══ Recorded data ══
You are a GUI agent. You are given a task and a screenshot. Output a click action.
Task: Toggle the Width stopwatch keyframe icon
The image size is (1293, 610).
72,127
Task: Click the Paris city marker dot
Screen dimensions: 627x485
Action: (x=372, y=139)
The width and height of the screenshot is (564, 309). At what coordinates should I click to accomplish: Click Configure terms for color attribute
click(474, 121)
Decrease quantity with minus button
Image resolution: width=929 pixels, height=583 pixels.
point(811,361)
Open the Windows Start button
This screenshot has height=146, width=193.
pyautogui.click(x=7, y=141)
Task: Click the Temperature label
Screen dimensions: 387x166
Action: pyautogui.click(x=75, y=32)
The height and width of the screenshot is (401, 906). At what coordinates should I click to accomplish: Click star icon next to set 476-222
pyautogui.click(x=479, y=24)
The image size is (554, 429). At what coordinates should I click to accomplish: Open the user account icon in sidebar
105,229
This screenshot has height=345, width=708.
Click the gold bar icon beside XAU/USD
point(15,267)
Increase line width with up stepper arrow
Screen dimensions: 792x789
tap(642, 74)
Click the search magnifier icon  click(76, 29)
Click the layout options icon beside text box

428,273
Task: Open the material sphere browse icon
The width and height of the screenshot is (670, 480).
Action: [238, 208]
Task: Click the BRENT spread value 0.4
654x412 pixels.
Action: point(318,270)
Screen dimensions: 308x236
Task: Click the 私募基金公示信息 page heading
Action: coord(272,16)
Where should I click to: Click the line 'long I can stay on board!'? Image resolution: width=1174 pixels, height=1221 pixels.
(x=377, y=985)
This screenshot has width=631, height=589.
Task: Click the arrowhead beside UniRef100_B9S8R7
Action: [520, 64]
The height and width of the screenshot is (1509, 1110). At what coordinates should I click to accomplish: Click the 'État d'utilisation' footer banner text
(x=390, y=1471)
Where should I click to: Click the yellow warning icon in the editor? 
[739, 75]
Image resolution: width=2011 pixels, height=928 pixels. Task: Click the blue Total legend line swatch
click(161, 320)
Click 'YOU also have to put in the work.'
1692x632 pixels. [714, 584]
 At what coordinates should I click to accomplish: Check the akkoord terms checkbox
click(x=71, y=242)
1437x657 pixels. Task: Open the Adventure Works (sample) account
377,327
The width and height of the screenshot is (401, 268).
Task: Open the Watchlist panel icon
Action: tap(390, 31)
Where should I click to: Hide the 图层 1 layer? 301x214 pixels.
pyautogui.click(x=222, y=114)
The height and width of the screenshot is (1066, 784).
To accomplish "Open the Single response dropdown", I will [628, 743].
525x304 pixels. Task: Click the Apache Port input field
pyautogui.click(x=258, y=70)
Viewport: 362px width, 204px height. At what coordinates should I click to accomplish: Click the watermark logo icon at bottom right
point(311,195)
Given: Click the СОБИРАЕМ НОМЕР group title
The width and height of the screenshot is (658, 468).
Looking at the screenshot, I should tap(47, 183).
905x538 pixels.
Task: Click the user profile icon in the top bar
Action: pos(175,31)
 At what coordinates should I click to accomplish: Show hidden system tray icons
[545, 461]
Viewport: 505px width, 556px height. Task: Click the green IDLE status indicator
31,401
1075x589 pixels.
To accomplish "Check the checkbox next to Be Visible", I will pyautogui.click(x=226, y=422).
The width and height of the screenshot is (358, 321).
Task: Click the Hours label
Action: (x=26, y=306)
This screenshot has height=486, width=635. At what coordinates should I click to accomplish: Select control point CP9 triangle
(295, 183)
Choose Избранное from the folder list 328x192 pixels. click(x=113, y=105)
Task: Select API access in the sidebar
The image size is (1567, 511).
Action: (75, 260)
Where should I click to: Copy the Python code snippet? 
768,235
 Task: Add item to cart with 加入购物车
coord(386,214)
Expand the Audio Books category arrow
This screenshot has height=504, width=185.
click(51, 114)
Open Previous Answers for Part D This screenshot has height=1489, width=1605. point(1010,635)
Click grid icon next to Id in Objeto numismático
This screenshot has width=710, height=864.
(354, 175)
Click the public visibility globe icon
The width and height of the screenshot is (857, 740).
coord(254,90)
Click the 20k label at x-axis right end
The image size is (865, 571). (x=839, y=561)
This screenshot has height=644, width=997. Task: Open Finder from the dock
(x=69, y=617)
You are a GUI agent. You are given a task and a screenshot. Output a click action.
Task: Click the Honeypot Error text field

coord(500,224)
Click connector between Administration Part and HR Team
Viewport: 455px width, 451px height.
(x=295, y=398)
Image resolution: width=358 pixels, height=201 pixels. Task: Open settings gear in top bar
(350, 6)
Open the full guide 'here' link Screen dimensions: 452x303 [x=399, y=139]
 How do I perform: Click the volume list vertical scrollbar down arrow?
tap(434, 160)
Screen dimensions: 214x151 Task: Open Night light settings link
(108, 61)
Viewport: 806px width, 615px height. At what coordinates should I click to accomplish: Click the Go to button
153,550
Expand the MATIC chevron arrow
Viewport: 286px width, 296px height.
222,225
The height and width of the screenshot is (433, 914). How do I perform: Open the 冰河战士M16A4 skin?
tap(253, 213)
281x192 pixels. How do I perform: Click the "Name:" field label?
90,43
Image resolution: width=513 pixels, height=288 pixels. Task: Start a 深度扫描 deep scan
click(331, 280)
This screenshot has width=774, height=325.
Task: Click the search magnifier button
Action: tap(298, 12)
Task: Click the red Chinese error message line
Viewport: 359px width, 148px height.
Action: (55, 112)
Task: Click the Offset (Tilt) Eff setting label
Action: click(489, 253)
═══
*Exercise instructions*
Your response must repeat the entries above exactly, in full.

*Solution*
You are a GUI agent. You are given a task and a screenshot. Output a click action.
Task: Toggle the Width stopwatch keyframe icon
The image size is (1293, 610).
72,127
Task: Click the Paris city marker dot
Screen dimensions: 627x485
Action: (x=372, y=139)
The width and height of the screenshot is (564, 309). At what coordinates should I click to accomplish: Click Configure terms for color attribute
click(474, 121)
Decrease quantity with minus button
Image resolution: width=929 pixels, height=583 pixels.
point(811,361)
Open the Windows Start button
This screenshot has height=146, width=193.
pyautogui.click(x=7, y=141)
Task: Click the Temperature label
Screen dimensions: 387x166
Action: pyautogui.click(x=75, y=32)
The height and width of the screenshot is (401, 906). At what coordinates should I click to accomplish: Click star icon next to set 476-222
pyautogui.click(x=479, y=24)
The image size is (554, 429). At what coordinates should I click to accomplish: Open the user account icon in sidebar
105,229
This screenshot has height=345, width=708.
Click the gold bar icon beside XAU/USD
point(15,267)
Increase line width with up stepper arrow
Screen dimensions: 792x789
tap(642, 74)
Click the search magnifier icon  click(76, 29)
Click the layout options icon beside text box

428,273
Task: Open the material sphere browse icon
The width and height of the screenshot is (670, 480).
Action: [238, 208]
Task: Click the BRENT spread value 0.4
654x412 pixels.
Action: point(318,270)
Screen dimensions: 308x236
Task: Click the 私募基金公示信息 page heading
Action: coord(272,16)
Where should I click to: Click the line 'long I can stay on board!'? Image resolution: width=1174 pixels, height=1221 pixels.
(x=377, y=985)
This screenshot has width=631, height=589.
Task: Click the arrowhead beside UniRef100_B9S8R7
Action: [520, 64]
The height and width of the screenshot is (1509, 1110). At what coordinates should I click to accomplish: Click the 'État d'utilisation' footer banner text
(x=390, y=1471)
Where should I click to: Click the yellow warning icon in the editor? 
[739, 75]
Image resolution: width=2011 pixels, height=928 pixels. Task: Click the blue Total legend line swatch
click(161, 320)
Click 'YOU also have to put in the work.'
1692x632 pixels. [714, 584]
 At what coordinates should I click to accomplish: Check the akkoord terms checkbox
click(x=71, y=242)
1437x657 pixels. Task: Open the Adventure Works (sample) account
377,327
The width and height of the screenshot is (401, 268).
Task: Open the Watchlist panel icon
Action: tap(390, 31)
Where should I click to: Hide the 图层 1 layer? 301x214 pixels.
pyautogui.click(x=222, y=114)
The height and width of the screenshot is (1066, 784).
To accomplish "Open the Single response dropdown", I will [628, 743].
525x304 pixels. Task: Click the Apache Port input field
pyautogui.click(x=258, y=70)
Viewport: 362px width, 204px height. At what coordinates should I click to accomplish: Click the watermark logo icon at bottom right
point(311,195)
Given: Click the СОБИРАЕМ НОМЕР group title
The width and height of the screenshot is (658, 468).
Looking at the screenshot, I should tap(47, 183).
905x538 pixels.
Task: Click the user profile icon in the top bar
Action: pos(175,31)
 At what coordinates should I click to accomplish: Show hidden system tray icons
[545, 461]
Viewport: 505px width, 556px height. Task: Click the green IDLE status indicator
31,401
1075x589 pixels.
To accomplish "Check the checkbox next to Be Visible", I will pyautogui.click(x=226, y=422).
The width and height of the screenshot is (358, 321).
Task: Click the Hours label
Action: (x=26, y=306)
This screenshot has height=486, width=635. At what coordinates should I click to accomplish: Select control point CP9 triangle
(295, 183)
Choose Избранное from the folder list 328x192 pixels. click(x=113, y=105)
Task: Select API access in the sidebar
The image size is (1567, 511).
Action: (75, 260)
Where should I click to: Copy the Python code snippet? 
768,235
 Task: Add item to cart with 加入购物车
coord(386,214)
Expand the Audio Books category arrow
This screenshot has height=504, width=185.
click(51, 114)
Open Previous Answers for Part D This screenshot has height=1489, width=1605. point(1010,635)
Click grid icon next to Id in Objeto numismático
This screenshot has width=710, height=864.
(354, 175)
Click the public visibility globe icon
The width and height of the screenshot is (857, 740).
coord(254,90)
Click the 20k label at x-axis right end
The image size is (865, 571). (x=839, y=561)
This screenshot has height=644, width=997. Task: Open Finder from the dock
(x=69, y=617)
You are a GUI agent. You are given a task and a screenshot. Output a click action.
Task: Click the Honeypot Error text field

coord(500,224)
Click connector between Administration Part and HR Team
Viewport: 455px width, 451px height.
(x=295, y=398)
Image resolution: width=358 pixels, height=201 pixels. Task: Open settings gear in top bar
(350, 6)
Open the full guide 'here' link Screen dimensions: 452x303 [x=399, y=139]
 How do I perform: Click the volume list vertical scrollbar down arrow?
tap(434, 160)
Screen dimensions: 214x151 Task: Open Night light settings link
(108, 61)
Viewport: 806px width, 615px height. At what coordinates should I click to accomplish: Click the Go to button
153,550
Expand the MATIC chevron arrow
Viewport: 286px width, 296px height.
222,225
The height and width of the screenshot is (433, 914). How do I perform: Open the 冰河战士M16A4 skin?
tap(253, 213)
281x192 pixels. How do I perform: Click the "Name:" field label?
90,43
Image resolution: width=513 pixels, height=288 pixels. Task: Start a 深度扫描 deep scan
click(331, 280)
This screenshot has width=774, height=325.
Task: Click the search magnifier button
Action: tap(298, 12)
Task: Click the red Chinese error message line
Viewport: 359px width, 148px height.
Action: (55, 112)
Task: Click the Offset (Tilt) Eff setting label
Action: click(489, 253)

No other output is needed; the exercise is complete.